Turkish foreign minister says Palestinian movement is not a terror group, as Netanyahu election win threatens recent reconciliation
Turkish Foreign Minister Mevlut Cavusoglu gives an opening statement before meeting with Israeli and Turkish businessmen, in the coastral city of Tel Aviv, on May 25, 2022. (AFP)
Turkish Foreign Minister Mevlut Cavusoglu at a meeting with Israeli and Turkish businessmen in Tel Aviv, on 25 May 2022 (AFP)
By Ragip Soylu in Ankara

Turkey refused to comply with Israeli demands requesting the deportation of Hamas leaders living in the country during bilateral talks, Turkish Foreign Minister Mevlut Cavusoglu said on Tuesday at a parliamentary proceeding.

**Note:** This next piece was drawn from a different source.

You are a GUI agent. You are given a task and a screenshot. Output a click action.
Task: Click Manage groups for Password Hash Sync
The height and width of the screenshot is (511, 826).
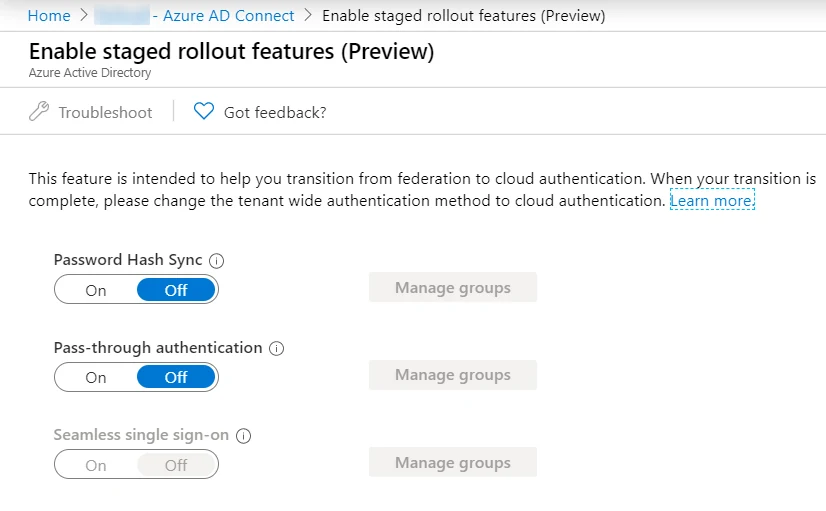pos(453,288)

Responding to a question from MPs, Cavusoglu said Ankara does not view Hamas, the Palestinian resistance movement that rules the Gaza Strip, as a terror group and refused to expel them. 

“We didn’t satisfy any [Israeli] request on Hamas, because we don’t perceive Hamas as a terror group,” Cavusoglu said. “We are always leading efforts to unify them with Fatah,” he added, referring to Hamas' political rival, which dominates the Palestinian Authority (PA). 

'We didn’t satisfy any [Israeli] request on Hamas'

- Mevlut Cavusoglu, Turkey's foreign minister

In late October, Israel's Defence Minister Benny Gantz urged Turkish President Recep Tayyip Erdogan to expel Hamas leaders residing in the country during a visit to Ankara, according to Israeli news website Ynet.

The visit came two months after Turkey and Israel restored full diplomatic relations following years of tensions.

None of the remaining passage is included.